Dopo nove anni senza consultazioni nazionali a suffragio universale, il 6 maggio 2018 si sono svolte in Libano le elezioni legislative.

Ogni elettore viene assegnato a una comunità religiosa registrata. L’appartenenza alla comunità è ereditaria e non ha niente a che vedere con la fede o mancanza di fede degli elettori.

Una nuova legge elettorale garantisce l’immobilismo: il numero di deputati per comunità religiosa viene fissato prima delle elezioni. Le funzioni del presidente dell’Assemblea e del primo ministro vengono parimenti ripartite in anticipo tra le comunità religiose.

Il sistema elettorale è proporzionale, ma all’interno della rigida cornice delle comunità religiose, così impedendo, di fatto, l’emergere di nuovi partiti politici.

Nessuna regola stabilisce le condizioni per il finanziamento della campagna elettorale.

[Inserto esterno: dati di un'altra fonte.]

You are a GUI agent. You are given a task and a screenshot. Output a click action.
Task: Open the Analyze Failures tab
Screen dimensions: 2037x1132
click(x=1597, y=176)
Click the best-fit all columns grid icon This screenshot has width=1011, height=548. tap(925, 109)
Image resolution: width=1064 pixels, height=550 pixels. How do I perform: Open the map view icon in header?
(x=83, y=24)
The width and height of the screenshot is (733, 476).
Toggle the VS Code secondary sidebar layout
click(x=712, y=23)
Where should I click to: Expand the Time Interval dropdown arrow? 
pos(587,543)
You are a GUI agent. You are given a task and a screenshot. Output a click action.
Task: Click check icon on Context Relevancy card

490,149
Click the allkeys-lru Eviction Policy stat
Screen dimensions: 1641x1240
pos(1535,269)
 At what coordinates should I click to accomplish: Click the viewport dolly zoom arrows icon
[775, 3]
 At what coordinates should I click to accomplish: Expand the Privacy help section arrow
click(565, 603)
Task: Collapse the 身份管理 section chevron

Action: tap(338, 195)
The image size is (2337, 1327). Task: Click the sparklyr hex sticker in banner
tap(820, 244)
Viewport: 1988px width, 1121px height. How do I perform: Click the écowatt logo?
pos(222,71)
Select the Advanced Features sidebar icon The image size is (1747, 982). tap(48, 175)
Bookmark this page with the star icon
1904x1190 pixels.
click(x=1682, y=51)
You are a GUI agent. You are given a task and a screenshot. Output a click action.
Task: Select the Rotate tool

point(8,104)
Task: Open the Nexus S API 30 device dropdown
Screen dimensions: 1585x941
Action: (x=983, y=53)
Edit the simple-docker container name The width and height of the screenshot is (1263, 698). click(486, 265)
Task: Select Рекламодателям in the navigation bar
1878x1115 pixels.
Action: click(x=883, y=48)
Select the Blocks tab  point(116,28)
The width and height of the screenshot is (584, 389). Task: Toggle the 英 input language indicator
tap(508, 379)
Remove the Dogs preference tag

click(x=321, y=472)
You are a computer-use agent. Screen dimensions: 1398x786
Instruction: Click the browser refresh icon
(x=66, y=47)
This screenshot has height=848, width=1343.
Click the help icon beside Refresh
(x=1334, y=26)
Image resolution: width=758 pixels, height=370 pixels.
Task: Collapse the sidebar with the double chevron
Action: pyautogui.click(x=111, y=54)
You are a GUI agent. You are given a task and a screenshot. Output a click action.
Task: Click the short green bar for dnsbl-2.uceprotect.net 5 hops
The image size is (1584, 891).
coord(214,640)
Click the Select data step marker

Per l’intera giornata, i partiti politici sponsorizzati dall’Iran hanno fatto appello agli elettori perché andassero a votare. Hanno anche chiesto il prolungamento dell’orario di apertura dei seggi. I partiti politici sponsorizzati dall’Arabia Saudita si sono invece opposti.

Alla fine si è recata alle urne meno della metà degli elettori.